Amusement danced in Drew’s emerald eyes, and his lips curled in a smile. From sharp iron sconces, candlelight wavered over his bare skin.
“Ah. Rosalind,” he breathed. “I knew at some point, you’d come right to me. Do you know why?”
She heaved a sigh. “Yeah. Because we belong together. Oh, no—wait. Because I’m going to kill you.”
Almost imperceptibly, he shook his head. “No. You’re going to submit to me, once and for all.” He sat up, his body pulsing with magic. “It’s your destiny.”
“You’re so full of shit, Drew.”
Drew’s eyes bulged for a moment, then he swiped his hand through the air. The movement sent a shock of pain through her skull, and she fell to the floor. Her sword clanged on the marble.
The metallic taste of blood pooled in her mouth, and she struggled to stand. Maybe she needed to freeze the fucker, just like she’d done to Randolph.
She rose, letting her mind fill with Nyxobas’s void. She gave in to the god’s will, and it rippled through her body.

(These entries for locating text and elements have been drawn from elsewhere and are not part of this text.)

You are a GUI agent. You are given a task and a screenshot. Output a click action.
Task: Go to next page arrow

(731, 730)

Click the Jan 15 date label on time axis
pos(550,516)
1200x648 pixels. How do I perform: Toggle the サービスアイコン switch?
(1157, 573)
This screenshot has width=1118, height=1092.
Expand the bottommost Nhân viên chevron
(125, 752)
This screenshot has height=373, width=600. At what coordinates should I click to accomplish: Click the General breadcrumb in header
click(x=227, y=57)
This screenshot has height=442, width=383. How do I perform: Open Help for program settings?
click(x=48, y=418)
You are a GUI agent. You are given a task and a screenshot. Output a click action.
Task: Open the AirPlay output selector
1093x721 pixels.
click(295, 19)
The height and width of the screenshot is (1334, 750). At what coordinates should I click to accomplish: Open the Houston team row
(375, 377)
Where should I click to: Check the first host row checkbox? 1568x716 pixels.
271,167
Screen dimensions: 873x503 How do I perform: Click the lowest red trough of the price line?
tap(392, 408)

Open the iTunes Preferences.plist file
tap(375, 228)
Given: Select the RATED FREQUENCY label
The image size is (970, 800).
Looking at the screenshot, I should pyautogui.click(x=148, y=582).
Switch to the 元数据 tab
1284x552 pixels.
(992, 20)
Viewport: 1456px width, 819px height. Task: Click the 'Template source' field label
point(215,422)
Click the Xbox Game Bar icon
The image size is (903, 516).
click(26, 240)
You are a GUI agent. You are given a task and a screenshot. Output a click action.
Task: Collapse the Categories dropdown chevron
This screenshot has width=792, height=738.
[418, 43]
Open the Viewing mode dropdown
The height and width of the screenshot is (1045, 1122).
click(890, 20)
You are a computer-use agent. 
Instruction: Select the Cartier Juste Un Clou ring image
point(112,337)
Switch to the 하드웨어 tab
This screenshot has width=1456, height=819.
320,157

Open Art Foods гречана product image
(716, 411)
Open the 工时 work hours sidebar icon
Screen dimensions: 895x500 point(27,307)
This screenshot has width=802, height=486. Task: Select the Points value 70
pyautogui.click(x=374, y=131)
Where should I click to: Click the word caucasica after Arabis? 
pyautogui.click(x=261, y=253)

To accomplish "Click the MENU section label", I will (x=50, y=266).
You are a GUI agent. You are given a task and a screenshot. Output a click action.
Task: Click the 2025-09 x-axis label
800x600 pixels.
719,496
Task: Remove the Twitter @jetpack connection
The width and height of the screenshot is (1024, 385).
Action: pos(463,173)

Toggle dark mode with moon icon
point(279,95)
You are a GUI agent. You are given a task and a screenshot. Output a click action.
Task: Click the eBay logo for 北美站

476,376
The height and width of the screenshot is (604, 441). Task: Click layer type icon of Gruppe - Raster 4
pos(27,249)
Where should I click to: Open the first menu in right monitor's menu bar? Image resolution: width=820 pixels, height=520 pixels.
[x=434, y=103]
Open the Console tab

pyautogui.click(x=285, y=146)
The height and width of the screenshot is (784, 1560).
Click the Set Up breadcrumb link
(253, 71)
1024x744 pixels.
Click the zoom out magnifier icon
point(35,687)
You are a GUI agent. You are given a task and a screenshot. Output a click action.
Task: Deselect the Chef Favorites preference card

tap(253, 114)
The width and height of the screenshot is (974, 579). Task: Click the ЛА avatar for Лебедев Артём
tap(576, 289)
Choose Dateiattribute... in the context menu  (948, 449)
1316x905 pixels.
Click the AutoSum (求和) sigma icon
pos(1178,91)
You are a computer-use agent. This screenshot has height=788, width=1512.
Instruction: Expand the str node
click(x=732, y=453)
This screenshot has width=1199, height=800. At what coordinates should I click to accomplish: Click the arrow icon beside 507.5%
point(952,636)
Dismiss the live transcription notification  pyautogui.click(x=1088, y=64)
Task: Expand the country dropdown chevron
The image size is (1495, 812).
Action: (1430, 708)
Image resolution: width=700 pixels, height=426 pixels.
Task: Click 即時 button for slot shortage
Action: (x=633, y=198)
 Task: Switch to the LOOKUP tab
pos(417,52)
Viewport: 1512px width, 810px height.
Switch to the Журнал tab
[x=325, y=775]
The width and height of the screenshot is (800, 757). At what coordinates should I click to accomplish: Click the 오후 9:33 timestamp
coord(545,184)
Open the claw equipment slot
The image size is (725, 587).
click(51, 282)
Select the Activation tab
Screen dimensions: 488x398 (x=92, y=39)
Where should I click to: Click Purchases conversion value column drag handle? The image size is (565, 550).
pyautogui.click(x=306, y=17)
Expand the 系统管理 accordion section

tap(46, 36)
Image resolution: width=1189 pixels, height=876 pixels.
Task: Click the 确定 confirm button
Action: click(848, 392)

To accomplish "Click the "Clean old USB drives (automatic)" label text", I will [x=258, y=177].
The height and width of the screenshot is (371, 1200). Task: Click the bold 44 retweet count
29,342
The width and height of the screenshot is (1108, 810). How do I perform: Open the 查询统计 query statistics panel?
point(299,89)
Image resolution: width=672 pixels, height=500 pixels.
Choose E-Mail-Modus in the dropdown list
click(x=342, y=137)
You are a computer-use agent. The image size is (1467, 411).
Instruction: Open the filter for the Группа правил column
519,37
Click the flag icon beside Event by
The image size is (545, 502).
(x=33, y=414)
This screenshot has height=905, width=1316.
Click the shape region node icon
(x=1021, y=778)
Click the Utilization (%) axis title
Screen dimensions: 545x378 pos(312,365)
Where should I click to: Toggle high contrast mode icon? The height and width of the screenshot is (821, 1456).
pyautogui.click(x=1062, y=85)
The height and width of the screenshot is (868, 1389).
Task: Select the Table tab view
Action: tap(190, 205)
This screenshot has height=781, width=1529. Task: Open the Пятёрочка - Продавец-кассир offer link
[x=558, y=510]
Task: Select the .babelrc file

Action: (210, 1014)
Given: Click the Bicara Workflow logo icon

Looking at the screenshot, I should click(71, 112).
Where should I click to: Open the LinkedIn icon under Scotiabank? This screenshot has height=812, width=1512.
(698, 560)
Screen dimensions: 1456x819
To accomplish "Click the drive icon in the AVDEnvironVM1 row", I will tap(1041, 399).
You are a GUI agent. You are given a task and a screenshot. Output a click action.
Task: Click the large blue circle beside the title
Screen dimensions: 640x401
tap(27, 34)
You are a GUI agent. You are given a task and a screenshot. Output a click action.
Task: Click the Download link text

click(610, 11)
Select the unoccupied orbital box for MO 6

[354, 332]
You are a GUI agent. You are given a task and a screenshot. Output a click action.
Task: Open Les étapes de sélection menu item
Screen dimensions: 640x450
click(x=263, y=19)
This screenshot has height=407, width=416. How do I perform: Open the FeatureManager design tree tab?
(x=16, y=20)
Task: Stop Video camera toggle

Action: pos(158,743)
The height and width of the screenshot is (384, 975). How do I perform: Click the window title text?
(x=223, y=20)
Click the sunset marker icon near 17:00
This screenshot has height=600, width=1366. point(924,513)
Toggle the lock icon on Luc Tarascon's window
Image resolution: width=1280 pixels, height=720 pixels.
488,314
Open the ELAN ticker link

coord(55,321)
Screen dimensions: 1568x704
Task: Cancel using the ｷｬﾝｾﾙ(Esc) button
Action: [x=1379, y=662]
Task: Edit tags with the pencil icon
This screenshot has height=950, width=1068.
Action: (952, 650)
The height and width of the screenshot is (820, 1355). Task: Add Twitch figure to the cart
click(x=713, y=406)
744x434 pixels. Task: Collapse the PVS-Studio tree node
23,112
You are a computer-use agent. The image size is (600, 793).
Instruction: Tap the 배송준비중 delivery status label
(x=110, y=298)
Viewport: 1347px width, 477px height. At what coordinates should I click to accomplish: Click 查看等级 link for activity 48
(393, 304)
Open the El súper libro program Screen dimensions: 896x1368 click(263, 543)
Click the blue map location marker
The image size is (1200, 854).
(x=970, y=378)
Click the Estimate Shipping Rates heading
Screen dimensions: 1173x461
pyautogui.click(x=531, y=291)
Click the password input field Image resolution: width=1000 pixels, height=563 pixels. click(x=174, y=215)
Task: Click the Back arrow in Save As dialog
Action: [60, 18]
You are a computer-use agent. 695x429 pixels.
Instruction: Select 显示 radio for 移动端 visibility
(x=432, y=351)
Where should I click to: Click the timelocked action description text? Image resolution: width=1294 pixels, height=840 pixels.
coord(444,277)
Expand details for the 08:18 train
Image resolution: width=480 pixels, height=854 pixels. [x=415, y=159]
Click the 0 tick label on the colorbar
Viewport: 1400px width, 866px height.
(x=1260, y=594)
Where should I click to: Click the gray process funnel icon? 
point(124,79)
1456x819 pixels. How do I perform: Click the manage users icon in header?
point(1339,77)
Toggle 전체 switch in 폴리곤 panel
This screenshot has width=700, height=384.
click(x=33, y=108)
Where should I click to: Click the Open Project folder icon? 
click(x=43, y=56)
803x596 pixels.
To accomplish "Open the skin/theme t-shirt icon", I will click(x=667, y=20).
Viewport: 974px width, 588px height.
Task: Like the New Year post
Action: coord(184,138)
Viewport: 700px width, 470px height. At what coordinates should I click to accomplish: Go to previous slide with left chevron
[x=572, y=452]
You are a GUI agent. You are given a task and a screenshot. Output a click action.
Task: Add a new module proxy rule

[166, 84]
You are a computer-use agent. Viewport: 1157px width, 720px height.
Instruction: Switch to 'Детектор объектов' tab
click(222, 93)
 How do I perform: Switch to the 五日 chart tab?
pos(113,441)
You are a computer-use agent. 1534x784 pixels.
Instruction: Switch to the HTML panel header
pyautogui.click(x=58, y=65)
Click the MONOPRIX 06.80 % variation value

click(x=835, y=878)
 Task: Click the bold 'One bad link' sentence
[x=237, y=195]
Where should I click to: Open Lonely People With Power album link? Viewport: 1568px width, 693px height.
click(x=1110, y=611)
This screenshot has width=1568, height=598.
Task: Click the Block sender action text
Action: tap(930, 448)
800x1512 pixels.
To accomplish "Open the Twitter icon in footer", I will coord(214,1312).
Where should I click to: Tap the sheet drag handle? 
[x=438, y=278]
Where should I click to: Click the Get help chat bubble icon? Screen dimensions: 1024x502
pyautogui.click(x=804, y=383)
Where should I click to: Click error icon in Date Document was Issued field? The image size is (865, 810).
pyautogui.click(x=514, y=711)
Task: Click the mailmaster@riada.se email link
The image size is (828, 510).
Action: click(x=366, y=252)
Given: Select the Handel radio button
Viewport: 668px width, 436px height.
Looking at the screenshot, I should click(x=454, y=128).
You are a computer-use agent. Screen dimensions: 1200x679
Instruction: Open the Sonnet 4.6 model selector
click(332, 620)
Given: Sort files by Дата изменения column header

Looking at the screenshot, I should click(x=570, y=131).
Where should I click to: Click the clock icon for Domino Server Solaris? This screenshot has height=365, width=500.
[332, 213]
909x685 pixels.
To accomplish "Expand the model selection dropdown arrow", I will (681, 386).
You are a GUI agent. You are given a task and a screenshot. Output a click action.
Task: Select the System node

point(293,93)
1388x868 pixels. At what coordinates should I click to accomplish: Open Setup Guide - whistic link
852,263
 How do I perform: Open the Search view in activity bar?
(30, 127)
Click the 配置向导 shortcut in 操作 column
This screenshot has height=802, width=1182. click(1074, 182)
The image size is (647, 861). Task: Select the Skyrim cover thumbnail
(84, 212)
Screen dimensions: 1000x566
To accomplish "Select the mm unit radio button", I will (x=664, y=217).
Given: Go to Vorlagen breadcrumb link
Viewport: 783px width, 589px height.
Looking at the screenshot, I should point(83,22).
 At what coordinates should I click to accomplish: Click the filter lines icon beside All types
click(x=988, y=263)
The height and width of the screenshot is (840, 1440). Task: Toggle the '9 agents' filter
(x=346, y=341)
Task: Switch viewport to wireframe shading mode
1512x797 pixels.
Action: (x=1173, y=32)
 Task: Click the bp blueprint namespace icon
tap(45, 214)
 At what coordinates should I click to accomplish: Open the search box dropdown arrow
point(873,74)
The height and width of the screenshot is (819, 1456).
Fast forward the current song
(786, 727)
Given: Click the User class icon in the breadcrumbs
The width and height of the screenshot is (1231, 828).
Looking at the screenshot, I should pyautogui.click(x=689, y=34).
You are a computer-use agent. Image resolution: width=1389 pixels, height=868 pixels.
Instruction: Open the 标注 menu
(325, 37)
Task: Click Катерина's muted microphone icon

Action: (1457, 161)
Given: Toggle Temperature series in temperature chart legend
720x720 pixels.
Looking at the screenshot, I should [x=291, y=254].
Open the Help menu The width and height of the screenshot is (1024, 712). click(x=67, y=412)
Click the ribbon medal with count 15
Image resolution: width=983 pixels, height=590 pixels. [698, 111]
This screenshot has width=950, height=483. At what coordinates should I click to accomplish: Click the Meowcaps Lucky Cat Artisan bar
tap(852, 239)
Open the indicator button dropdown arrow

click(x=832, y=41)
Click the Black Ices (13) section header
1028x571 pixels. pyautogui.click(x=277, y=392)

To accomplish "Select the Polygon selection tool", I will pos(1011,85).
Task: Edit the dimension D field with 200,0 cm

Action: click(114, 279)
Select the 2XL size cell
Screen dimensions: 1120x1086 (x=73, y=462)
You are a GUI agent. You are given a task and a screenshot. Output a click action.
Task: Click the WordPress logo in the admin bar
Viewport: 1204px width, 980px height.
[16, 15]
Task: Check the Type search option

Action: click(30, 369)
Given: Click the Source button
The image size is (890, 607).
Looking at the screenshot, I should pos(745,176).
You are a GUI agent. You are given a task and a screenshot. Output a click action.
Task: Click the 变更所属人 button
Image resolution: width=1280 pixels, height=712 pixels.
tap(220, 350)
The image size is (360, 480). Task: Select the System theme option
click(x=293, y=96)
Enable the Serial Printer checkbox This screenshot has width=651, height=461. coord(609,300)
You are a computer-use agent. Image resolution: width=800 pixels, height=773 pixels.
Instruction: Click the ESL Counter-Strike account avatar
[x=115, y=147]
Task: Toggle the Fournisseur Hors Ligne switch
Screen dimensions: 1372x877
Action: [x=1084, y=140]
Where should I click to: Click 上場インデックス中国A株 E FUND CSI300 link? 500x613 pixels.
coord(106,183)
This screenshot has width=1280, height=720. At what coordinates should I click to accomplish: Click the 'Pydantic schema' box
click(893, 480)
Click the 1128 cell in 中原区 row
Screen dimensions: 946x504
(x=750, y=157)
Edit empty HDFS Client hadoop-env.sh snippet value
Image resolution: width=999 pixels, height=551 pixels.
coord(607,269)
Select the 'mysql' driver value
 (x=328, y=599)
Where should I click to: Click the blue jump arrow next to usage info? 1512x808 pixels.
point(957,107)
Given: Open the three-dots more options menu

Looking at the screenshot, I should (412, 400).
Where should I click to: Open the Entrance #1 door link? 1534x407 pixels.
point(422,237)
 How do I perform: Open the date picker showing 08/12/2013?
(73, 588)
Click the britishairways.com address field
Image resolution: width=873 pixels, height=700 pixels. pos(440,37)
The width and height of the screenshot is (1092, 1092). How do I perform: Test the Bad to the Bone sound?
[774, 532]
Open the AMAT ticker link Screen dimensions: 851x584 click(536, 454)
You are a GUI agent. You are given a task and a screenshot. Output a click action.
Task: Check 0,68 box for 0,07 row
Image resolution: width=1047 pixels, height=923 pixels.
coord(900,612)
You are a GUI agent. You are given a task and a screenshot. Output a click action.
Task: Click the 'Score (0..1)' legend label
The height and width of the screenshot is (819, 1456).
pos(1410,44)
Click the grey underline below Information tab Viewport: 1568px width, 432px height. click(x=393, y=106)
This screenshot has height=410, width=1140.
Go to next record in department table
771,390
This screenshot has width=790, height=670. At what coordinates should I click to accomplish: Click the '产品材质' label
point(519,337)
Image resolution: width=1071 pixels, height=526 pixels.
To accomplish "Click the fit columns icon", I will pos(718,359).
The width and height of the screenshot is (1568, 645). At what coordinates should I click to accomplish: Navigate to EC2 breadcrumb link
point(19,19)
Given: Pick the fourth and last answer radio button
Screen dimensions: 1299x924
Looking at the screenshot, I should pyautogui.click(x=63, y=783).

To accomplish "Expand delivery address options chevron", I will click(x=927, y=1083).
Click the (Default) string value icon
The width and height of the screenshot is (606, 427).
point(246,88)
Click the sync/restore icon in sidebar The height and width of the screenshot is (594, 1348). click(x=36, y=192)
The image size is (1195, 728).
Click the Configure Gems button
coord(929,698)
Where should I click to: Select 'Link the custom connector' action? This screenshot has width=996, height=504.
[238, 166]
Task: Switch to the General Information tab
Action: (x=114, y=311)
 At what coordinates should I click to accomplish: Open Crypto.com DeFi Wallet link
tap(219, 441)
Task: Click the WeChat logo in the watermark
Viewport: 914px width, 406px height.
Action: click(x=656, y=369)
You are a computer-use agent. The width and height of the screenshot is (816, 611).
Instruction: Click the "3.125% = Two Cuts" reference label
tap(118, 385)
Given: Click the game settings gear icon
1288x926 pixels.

From the ground, she blasted him with a burst of shadow magic, but Drew instantly unleashed a burst of fire from his body, burning away the tendrils of silver magic. An incendiary power rippled over her body, and if her skin could have burned, the magic would have incinerated her. Around her, the silks caught ablaze, and the marble floor reddened. Slowly, Rosalind pushed herself up.
He slashed the air again with his fist, and pain splintered her mind as she fell back against the floor. He’s going to bash my head in, without getting up from the sofa. Panic clawed at her heart. She needed to gain control of him.
Gritting her teeth, she stared at Drew from the floor. This is where he wanted her, wasn’t it? She didn’t want to give him the satisfaction. The magic of the dark god filled her body again—Caine’s magic. Before Drew had a chance to react, she shadow-ran to him, touching down just behind him.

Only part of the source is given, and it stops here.